Dataset items
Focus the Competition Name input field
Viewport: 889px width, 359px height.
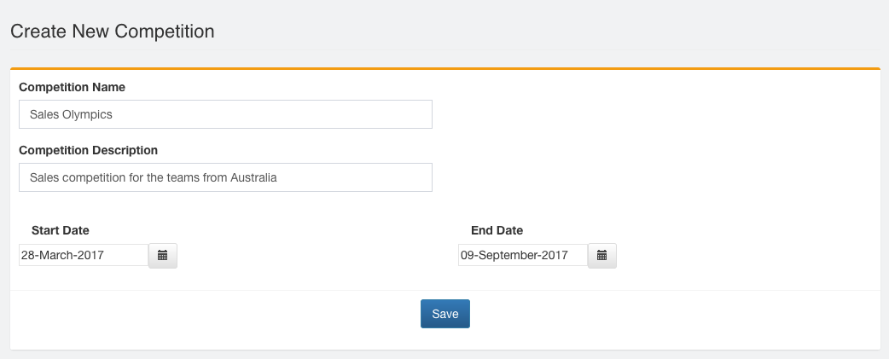click(225, 114)
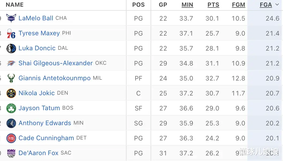283x161 pixels.
Task: Sort table by FGM column
Action: [239, 5]
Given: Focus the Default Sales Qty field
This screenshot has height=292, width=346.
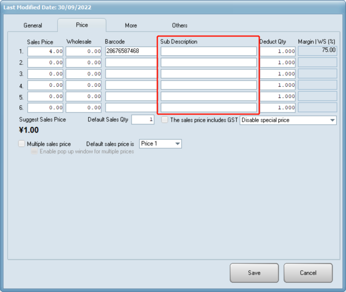Looking at the screenshot, I should click(x=143, y=120).
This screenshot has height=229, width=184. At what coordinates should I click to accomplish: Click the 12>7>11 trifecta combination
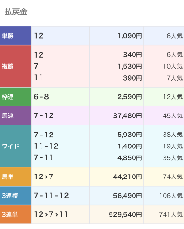click(x=51, y=214)
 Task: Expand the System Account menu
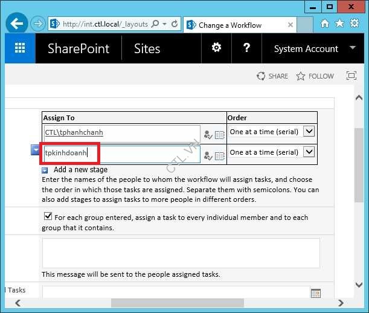click(x=352, y=48)
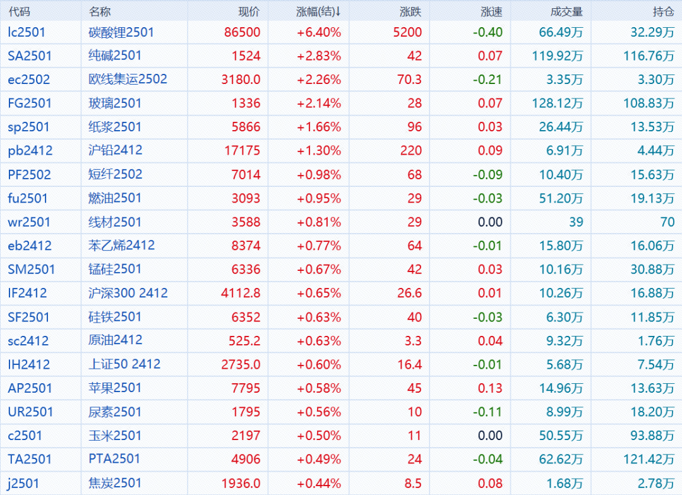Open contract code lc2501

click(x=27, y=32)
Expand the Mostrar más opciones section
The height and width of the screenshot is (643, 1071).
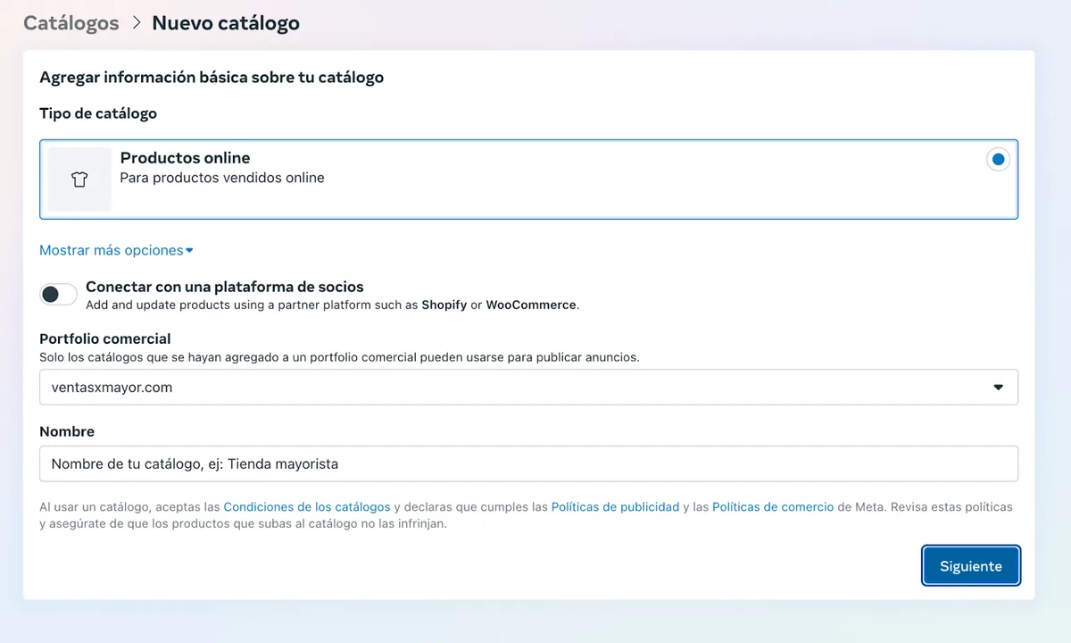coord(112,250)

> _Your task_
Each record above must be retyped exactly, minus its pictures.

> _Problem solution_
Focus the Competition Name input field
Viewport: 889px width, 359px height.
click(225, 114)
283x161 pixels.
Task: Sort table by FGM column
Action: [239, 5]
Given: Focus the Default Sales Qty field
This screenshot has height=292, width=346.
Looking at the screenshot, I should click(x=143, y=120).
This screenshot has height=229, width=184. At what coordinates should I click to accomplish: Click the 12>7>11 trifecta combination
click(x=51, y=214)
 Task: Expand the System Account menu
click(x=352, y=48)
Open contract code lc2501

click(x=27, y=32)
Expand the Mostrar más opciones section
The height and width of the screenshot is (643, 1071).
coord(112,250)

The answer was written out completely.